If you have data in the form of a knowledge base (for example FBK15) you can get started and train knolwedge base embeddings in a few lines of code!
# we want to use the StructuredEmbedding model:
from embedKB.models.se import StructuredEmbedding
# data handling techniques:
from embedKB.datatools import KnowledgeBase
from embedKB.datatools import Dataset
# load the training data
kb_train = KnowledgeBase.load_from_raw_data('./data/train.txt')
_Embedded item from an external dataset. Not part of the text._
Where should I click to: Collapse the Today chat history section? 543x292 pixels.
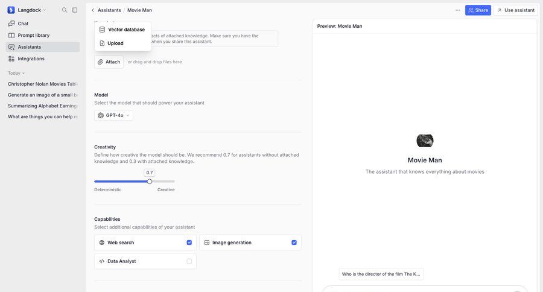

kb_train.convert_triples() # convert the triples into a numpy format
train_dset = Dataset(kb_train, batch_size=32) # a wrapper that implements negative sampling
framework.create_objective() # create the max-margin loss objective
framework.create_optimizer() # create the optimizer
framework.create_summaries() # create the summaries (optional)
# train!
framework.train(train_dset,
epochs=15)
To ask for the "score" for any given triple you can do framework.score_triple(1, 4, 5)
or there is a batch mode that is available.
Data
Knowledge Base Preparation
Make sure that the triples are in a tab separated file of the form:
head_entity relationship tail_entity
head_entity relationship tail_entity
head_entity relationship tail_entity
You can then use embedKB.datatools.KnowledgeBase
to manipulate and save the knowledge base into an appropriate format for downstream training:
from embedKB.datatools import KnowledgeBase
# load the raw txt files:
# this will also create a dict with the entity mappings.
kb = KnowledgeBase.load_from_raw_data('../data/train.txt')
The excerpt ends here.